The famous philosopher Heraclitus once said that change is the only constant in life. I learned that lesson late, having an IVF pregnancy as a single 44-year-old pediatrician.
I froze my eggs at 38 years old, completed three rounds of IUI, followed by three rounds of IVF, and only became pregnant with the last of my eggs. My plans were constantly changing. Prior to my final embryo transfer, I was already considering the possibility of adoption. If you asked me five years ago, none of this would have been on my radar.
I passed the stage of disbelief about becoming pregnant as I entered 24 weeks, the week of viability in the medical world. I reflexively told myself that if the baby was born after 28 weeks, she would be fine. I thought I had seen it all during my pediatric training in the NICU. But, when I passed the 36-week mark in mid-March and preeclampsia hit, the outcomes shocked and humbled me. Change had, once again, proven to be the constant.
And then, coronavirus reached the United States. I was told by the obstetrician to go to the maternity ward “through any door but the ER.” Nurses whispered outside the door about rapidly changing protocols, complaining of ambiguous mask requirements. I waited intently for them to clear me to go home on bed rest … but then I heard the nurse say, “Oh no, you won’t be leaving here without delivering first.” My induction turned into a C-section. During my week-long postpartum stay at the hospital, my newborn daughter was transferred from the nursery to the NICU. “A 36-weeker will be out of here in no time,” I thought to myself.
But change was the only constant….
The first time I went to the NICU to see my daughter, the once-familiar place became new to me. In pediatric residency, I ran frantically at 6 a.m. to pre-round on 20 babies before NICU rounds with the attending. Bedside nurses guarded their babies fiercely. “You wake the baby, you take the baby,” I’d heard them say. Now, my vision was skewed and narrow, focused on only one of the 40 babies in the NICU. I was wheeled to her bed and didn’t quite know what to do with her. “How do I feed this baby?” I thought to myself. I looked up. The nurses that had once been my obstacle to completing morning rounds were now my guiding saviors.
As a pediatrician, my conviction to breastfeed was steadfast—but translating conviction to action was another story. Because my daughter wasn’t eating enough on her own, breastfeeding quickly morphed into bottle-feeding, and eventually, an NG tube had to be placed. My heart sank. I had now truly entered NICU terrain: I had a baby that was less likely to survive if she was sent home in her current state. Each day started with hope — “today is the day,” I thought, the day that eating will be a familiar exercise, the day that she will start improving. But hope waned at the close of every visit. “We can’t pull the NG yet,” was the daily update. Slowly, and I mean slowly, my daughter grew, and with that, my mentality, expectations, and understanding changed.

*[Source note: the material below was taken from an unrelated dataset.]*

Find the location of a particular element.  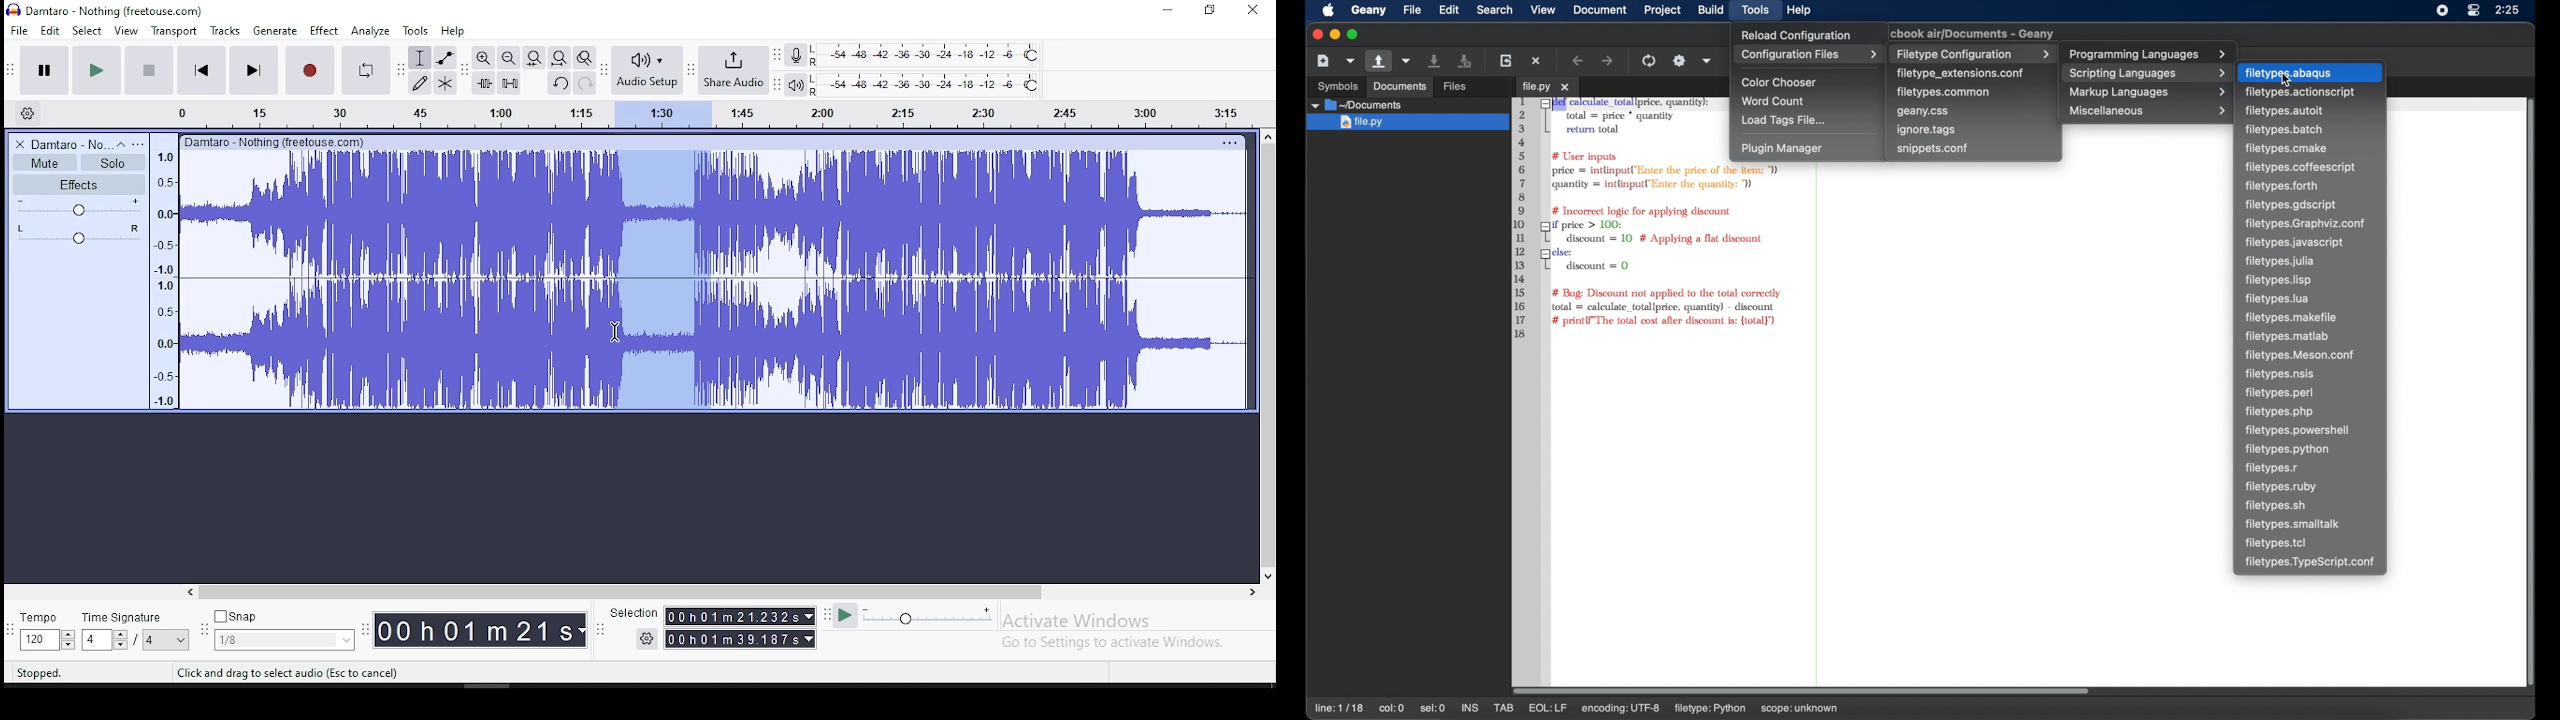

Four weeks after her birth, the attending delivered more change. “I think we should consider a blood transfusion,” she said. My heart skipped a beat. In that minute, my “grower and feeder” bubble burst. My daughter was outside the range of “normal.” The attending informed me that the possibility of surgically placing a gastronomy tube was also on the table. A glimpse of the familiar world of developmentally disabled children (and their devastated parents) lurched out of the recesses of my mind, terrifying me. I was at the crossroads of pediatrics practice and motherhood. At that moment, I gained new insight into the fretting I’d seen as a resident on parents’ faces.
By the time masks (appropriately) became a necessary requirement in the hospital, my daughter was six weeks old and had started to focus on images in front of her. She had compassionate eyes but sadly, she was unable to see that subtle lift in the lateral nares or the curve of a warm smile — more specifically, she wasn’t able to see my smile. So, I changed. I overcame my fear of public singing and learned the words to my favorite Mary Poppins songs to sing to her. And still, every day, the plan changed, and my mentality with it. I became elastic with my expectations, stretching my mindset in order to keep hope within arm’s reach.
What I learned after delivering a premature baby with an unexpected, prolonged stay in the NICU during a pandemic is that flexibility is required. One day, no one was wearing a mask; the next, no one could leave their room without one. One day, my baby was only a little too weak to discharge; the next, we were talking about surgically-inserting a G-tube. Nothing is consistent but change.
Today I know that I have embarked on a journey that will bend and twist me in ways I cannot yet imagine. So far, I seem to still have my two feet beneath me and my life is richer for it. Today, I embrace change with open arms and relinquish my reigns of control — “change” is in charge now.